The level of CNP fraud has risen every year since 2005, peaking in 2008 at £328.4m. Having fallen by 19% to £266.4m in 2009, it seems that the stronger uptake of the online fraud prevention services by both retailers and consumers is starting to pay off.

But a note of caution should be sounded. As is always the way, fraud never goes away, and as one loophole is closed another will always be found. One only has to think back a few weeks to the Cambridge researchers and their latest compromise of Chip & PIN technology.

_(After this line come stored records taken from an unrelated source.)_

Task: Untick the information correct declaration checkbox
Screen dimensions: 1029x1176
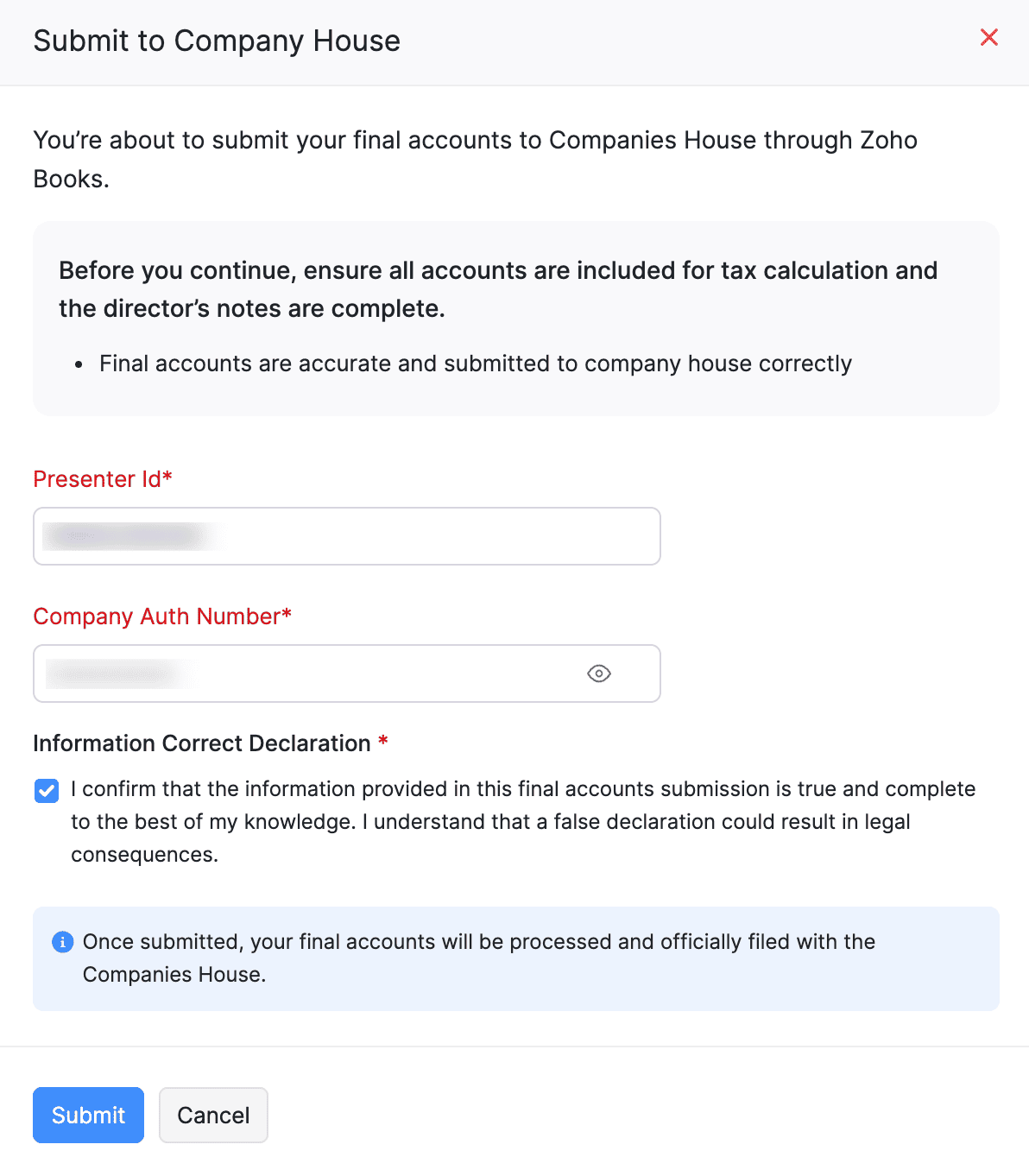Action: coord(47,790)
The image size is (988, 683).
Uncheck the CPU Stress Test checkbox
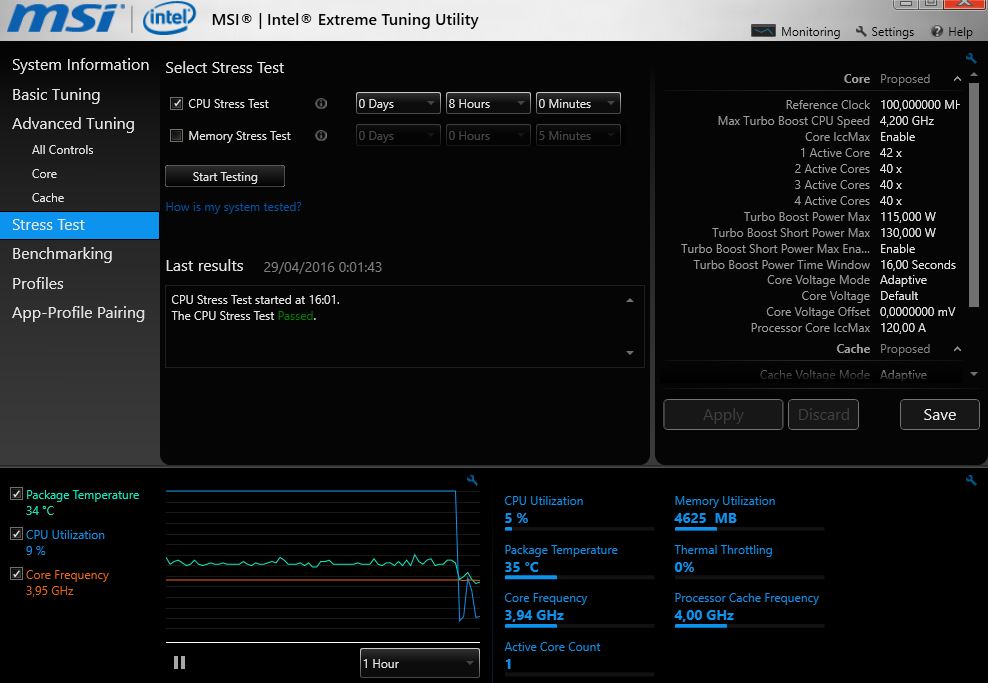click(177, 104)
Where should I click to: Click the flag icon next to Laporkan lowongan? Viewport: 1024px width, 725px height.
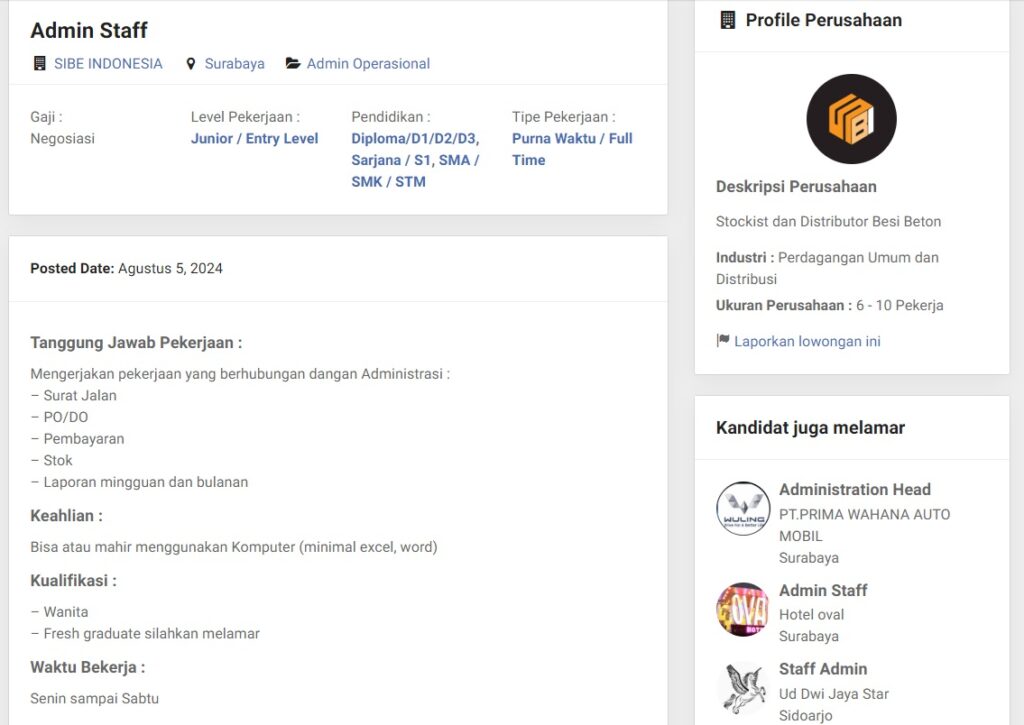[x=723, y=341]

After it was introduced, Chip & PIN halved the amount of card fraud committed through face-to-face retail transactions in a year, between 2005 and 2006. But from here, it has stubbornly refused to fall further beyond that £72m mark (in fact increasing back to nearly £100m in 2008).

And the clear loophole that still exists for the online fraud services is that consumers are not compelled to sign up to them, making the cost for retailers to do so harder to justify.

Despite having written about the high security protection these services provide, I myself only succumbed and signed up my credit card to the scheme when I was actually forced to, on the Transport for London site, in order to pay the congestion charge. And before that I had abandoned baskets several times on other sites to try and avoid having to join the scheme.

Retailers are delivering for the banks in terms of adding the security layer to their sites. But until consumers are compelled to register their cards with the schemes, then it is likely that CNP fraud will hit a level beyond which it won’t fall further too.